## Start Material provided

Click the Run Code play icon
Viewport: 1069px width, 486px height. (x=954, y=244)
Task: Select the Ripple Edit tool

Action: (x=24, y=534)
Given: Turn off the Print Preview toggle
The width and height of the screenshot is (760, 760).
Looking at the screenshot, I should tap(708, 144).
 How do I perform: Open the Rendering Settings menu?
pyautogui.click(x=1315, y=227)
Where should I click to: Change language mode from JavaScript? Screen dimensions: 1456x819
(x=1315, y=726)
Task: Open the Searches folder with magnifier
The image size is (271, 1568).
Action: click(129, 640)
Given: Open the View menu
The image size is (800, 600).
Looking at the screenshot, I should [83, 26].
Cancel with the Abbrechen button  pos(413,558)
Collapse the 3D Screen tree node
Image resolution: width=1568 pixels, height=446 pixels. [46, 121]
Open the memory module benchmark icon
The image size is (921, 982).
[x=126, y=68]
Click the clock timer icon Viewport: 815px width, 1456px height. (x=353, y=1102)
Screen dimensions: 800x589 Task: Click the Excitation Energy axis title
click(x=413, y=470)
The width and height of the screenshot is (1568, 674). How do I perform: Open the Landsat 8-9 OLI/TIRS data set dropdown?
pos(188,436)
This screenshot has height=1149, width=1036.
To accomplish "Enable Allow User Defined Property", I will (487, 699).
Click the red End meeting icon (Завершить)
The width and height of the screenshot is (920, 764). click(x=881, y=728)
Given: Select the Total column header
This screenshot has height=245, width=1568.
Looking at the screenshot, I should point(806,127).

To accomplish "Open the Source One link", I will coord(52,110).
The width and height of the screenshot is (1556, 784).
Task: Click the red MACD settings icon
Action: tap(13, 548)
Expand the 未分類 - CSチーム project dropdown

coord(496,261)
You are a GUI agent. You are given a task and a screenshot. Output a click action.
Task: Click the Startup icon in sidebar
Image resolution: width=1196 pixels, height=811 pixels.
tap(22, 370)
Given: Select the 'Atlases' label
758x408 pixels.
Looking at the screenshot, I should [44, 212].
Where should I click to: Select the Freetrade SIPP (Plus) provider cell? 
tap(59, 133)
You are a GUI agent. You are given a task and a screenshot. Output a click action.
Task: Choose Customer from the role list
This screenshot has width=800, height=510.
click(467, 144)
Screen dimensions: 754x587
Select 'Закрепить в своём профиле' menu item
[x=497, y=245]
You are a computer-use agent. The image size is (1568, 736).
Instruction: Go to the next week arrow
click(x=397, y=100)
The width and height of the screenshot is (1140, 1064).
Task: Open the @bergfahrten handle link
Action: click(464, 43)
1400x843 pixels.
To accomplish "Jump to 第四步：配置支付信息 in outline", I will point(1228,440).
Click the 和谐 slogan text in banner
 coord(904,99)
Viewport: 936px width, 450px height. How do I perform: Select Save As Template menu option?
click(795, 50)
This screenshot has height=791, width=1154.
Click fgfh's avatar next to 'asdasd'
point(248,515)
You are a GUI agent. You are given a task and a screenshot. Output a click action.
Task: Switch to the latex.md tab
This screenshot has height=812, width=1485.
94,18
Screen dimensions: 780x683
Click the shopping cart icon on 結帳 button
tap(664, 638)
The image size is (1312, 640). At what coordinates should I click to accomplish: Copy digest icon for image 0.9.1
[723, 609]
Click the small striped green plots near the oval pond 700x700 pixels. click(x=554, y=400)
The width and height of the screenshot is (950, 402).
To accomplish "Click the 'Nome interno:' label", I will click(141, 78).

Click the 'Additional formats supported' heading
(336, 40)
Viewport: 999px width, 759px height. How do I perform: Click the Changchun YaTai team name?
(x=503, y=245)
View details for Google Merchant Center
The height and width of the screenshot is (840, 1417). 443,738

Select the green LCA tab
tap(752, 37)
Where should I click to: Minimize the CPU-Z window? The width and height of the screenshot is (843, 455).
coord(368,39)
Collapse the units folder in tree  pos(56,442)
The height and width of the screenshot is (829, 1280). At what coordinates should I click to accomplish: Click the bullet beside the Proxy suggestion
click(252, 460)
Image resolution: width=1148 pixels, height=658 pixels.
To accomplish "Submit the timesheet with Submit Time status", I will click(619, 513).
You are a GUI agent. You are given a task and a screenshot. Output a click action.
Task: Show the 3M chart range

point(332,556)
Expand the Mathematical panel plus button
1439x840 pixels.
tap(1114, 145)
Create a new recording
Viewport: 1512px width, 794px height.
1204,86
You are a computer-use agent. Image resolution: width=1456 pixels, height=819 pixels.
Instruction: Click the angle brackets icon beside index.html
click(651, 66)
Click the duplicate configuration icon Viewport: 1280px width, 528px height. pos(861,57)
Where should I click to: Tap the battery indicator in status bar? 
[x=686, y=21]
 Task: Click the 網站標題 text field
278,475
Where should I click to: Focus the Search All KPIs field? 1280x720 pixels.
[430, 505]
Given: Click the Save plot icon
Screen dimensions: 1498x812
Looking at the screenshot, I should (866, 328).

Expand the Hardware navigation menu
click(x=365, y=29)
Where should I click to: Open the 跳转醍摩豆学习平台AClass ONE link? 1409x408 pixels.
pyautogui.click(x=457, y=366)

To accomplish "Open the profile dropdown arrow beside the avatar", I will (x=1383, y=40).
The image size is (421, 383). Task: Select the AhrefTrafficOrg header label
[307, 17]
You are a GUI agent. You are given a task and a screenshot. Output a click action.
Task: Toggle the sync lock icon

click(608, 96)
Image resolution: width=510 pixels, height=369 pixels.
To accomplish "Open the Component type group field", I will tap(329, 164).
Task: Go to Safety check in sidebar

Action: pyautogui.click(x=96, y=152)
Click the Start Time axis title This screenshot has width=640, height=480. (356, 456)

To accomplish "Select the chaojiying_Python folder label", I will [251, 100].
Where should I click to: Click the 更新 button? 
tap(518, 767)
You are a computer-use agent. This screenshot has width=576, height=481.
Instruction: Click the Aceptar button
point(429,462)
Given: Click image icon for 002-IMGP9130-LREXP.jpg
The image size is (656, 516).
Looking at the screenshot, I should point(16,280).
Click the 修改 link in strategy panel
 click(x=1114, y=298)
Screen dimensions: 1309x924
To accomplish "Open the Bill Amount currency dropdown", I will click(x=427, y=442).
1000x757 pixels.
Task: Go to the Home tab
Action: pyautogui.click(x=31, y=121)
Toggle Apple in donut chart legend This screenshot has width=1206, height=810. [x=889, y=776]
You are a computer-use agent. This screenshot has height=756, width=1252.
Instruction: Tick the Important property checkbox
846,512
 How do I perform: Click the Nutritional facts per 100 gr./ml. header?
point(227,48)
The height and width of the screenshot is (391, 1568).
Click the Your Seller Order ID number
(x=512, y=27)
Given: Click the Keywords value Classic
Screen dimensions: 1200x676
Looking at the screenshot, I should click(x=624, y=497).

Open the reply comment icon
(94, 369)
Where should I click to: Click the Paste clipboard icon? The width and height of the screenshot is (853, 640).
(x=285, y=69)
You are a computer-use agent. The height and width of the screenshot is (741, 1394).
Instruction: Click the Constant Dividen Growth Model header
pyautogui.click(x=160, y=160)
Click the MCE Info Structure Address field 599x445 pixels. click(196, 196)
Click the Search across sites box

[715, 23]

## End Material provided

### What to produce
Rewrite the listing above, changing every "Where should I click to" to "Where do I click to" and leaving everything else as it is.

### Output below
Click the Run Code play icon
Viewport: 1069px width, 486px height. (x=954, y=244)
Task: Select the Ripple Edit tool

Action: (x=24, y=534)
Given: Turn off the Print Preview toggle
The width and height of the screenshot is (760, 760).
Looking at the screenshot, I should tap(708, 144).
 How do I perform: Open the Rendering Settings menu?
pyautogui.click(x=1315, y=227)
Where do I click to: Change language mode from JavaScript? Screen dimensions: 1456x819
(x=1315, y=726)
Task: Open the Searches folder with magnifier
The image size is (271, 1568).
Action: click(129, 640)
Given: Open the View menu
The image size is (800, 600).
Looking at the screenshot, I should [83, 26].
Cancel with the Abbrechen button  pos(413,558)
Collapse the 3D Screen tree node
Image resolution: width=1568 pixels, height=446 pixels. [46, 121]
Open the memory module benchmark icon
The image size is (921, 982).
[x=126, y=68]
Click the clock timer icon Viewport: 815px width, 1456px height. (x=353, y=1102)
Screen dimensions: 800x589 Task: Click the Excitation Energy axis title
click(x=413, y=470)
The width and height of the screenshot is (1568, 674). How do I perform: Open the Landsat 8-9 OLI/TIRS data set dropdown?
pos(188,436)
This screenshot has height=1149, width=1036.
To accomplish "Enable Allow User Defined Property", I will (487, 699).
Click the red End meeting icon (Завершить)
The width and height of the screenshot is (920, 764). click(x=881, y=728)
Given: Select the Total column header
This screenshot has height=245, width=1568.
Looking at the screenshot, I should point(806,127).

To accomplish "Open the Source One link", I will coord(52,110).
The width and height of the screenshot is (1556, 784).
Task: Click the red MACD settings icon
Action: tap(13, 548)
Expand the 未分類 - CSチーム project dropdown

coord(496,261)
You are a GUI agent. You are given a task and a screenshot. Output a click action.
Task: Click the Startup icon in sidebar
Image resolution: width=1196 pixels, height=811 pixels.
tap(22, 370)
Given: Select the 'Atlases' label
758x408 pixels.
Looking at the screenshot, I should [44, 212].
Where do I click to: Select the Freetrade SIPP (Plus) provider cell? 
tap(59, 133)
You are a GUI agent. You are given a task and a screenshot. Output a click action.
Task: Choose Customer from the role list
This screenshot has width=800, height=510.
click(467, 144)
Screen dimensions: 754x587
Select 'Закрепить в своём профиле' menu item
[x=497, y=245]
You are a computer-use agent. The image size is (1568, 736).
Instruction: Go to the next week arrow
click(x=397, y=100)
The width and height of the screenshot is (1140, 1064).
Task: Open the @bergfahrten handle link
Action: click(464, 43)
1400x843 pixels.
To accomplish "Jump to 第四步：配置支付信息 in outline", I will point(1228,440).
Click the 和谐 slogan text in banner
 coord(904,99)
Viewport: 936px width, 450px height. How do I perform: Select Save As Template menu option?
click(795, 50)
This screenshot has height=791, width=1154.
Click fgfh's avatar next to 'asdasd'
point(248,515)
You are a GUI agent. You are given a task and a screenshot. Output a click action.
Task: Switch to the latex.md tab
This screenshot has height=812, width=1485.
94,18
Screen dimensions: 780x683
Click the shopping cart icon on 結帳 button
tap(664, 638)
The image size is (1312, 640). At what coordinates should I click to accomplish: Copy digest icon for image 0.9.1
[723, 609]
Click the small striped green plots near the oval pond 700x700 pixels. click(x=554, y=400)
The width and height of the screenshot is (950, 402).
To accomplish "Click the 'Nome interno:' label", I will click(141, 78).

Click the 'Additional formats supported' heading
(336, 40)
Viewport: 999px width, 759px height. How do I perform: Click the Changchun YaTai team name?
(x=503, y=245)
View details for Google Merchant Center
The height and width of the screenshot is (840, 1417). 443,738

Select the green LCA tab
tap(752, 37)
Where do I click to: Minimize the CPU-Z window? The width and height of the screenshot is (843, 455).
coord(368,39)
Collapse the units folder in tree  pos(56,442)
The height and width of the screenshot is (829, 1280). At what coordinates should I click to accomplish: Click the bullet beside the Proxy suggestion
click(252, 460)
Image resolution: width=1148 pixels, height=658 pixels.
To accomplish "Submit the timesheet with Submit Time status", I will click(619, 513).
You are a GUI agent. You are given a task and a screenshot. Output a click action.
Task: Show the 3M chart range

point(332,556)
Expand the Mathematical panel plus button
1439x840 pixels.
tap(1114, 145)
Create a new recording
Viewport: 1512px width, 794px height.
1204,86
You are a computer-use agent. Image resolution: width=1456 pixels, height=819 pixels.
Instruction: Click the angle brackets icon beside index.html
click(651, 66)
Click the duplicate configuration icon Viewport: 1280px width, 528px height. pos(861,57)
Where do I click to: Tap the battery indicator in status bar? 
[x=686, y=21]
 Task: Click the 網站標題 text field
278,475
Where do I click to: Focus the Search All KPIs field? 1280x720 pixels.
[430, 505]
Given: Click the Save plot icon
Screen dimensions: 1498x812
Looking at the screenshot, I should (866, 328).

Expand the Hardware navigation menu
click(x=365, y=29)
Where do I click to: Open the 跳转醍摩豆学习平台AClass ONE link? 1409x408 pixels.
pyautogui.click(x=457, y=366)

To accomplish "Open the profile dropdown arrow beside the avatar", I will (x=1383, y=40).
The image size is (421, 383). Task: Select the AhrefTrafficOrg header label
[307, 17]
You are a GUI agent. You are given a task and a screenshot. Output a click action.
Task: Toggle the sync lock icon

click(608, 96)
Image resolution: width=510 pixels, height=369 pixels.
To accomplish "Open the Component type group field", I will tap(329, 164).
Task: Go to Safety check in sidebar

Action: pyautogui.click(x=96, y=152)
Click the Start Time axis title This screenshot has width=640, height=480. (356, 456)

To accomplish "Select the chaojiying_Python folder label", I will [251, 100].
Where do I click to: Click the 更新 button? 
tap(518, 767)
You are a computer-use agent. This screenshot has width=576, height=481.
Instruction: Click the Aceptar button
point(429,462)
Given: Click image icon for 002-IMGP9130-LREXP.jpg
The image size is (656, 516).
Looking at the screenshot, I should point(16,280).
Click the 修改 link in strategy panel
 click(x=1114, y=298)
Screen dimensions: 1309x924
To accomplish "Open the Bill Amount currency dropdown", I will click(x=427, y=442).
1000x757 pixels.
Task: Go to the Home tab
Action: pyautogui.click(x=31, y=121)
Toggle Apple in donut chart legend This screenshot has width=1206, height=810. [x=889, y=776]
You are a computer-use agent. This screenshot has height=756, width=1252.
Instruction: Tick the Important property checkbox
846,512
 How do I perform: Click the Nutritional facts per 100 gr./ml. header?
point(227,48)
The height and width of the screenshot is (391, 1568).
Click the Your Seller Order ID number
(x=512, y=27)
Given: Click the Keywords value Classic
Screen dimensions: 1200x676
Looking at the screenshot, I should click(x=624, y=497).

Open the reply comment icon
(94, 369)
Where do I click to: Click the Paste clipboard icon? The width and height of the screenshot is (853, 640).
(x=285, y=69)
You are a computer-use agent. The height and width of the screenshot is (741, 1394).
Instruction: Click the Constant Dividen Growth Model header
pyautogui.click(x=160, y=160)
Click the MCE Info Structure Address field 599x445 pixels. click(196, 196)
Click the Search across sites box

[715, 23]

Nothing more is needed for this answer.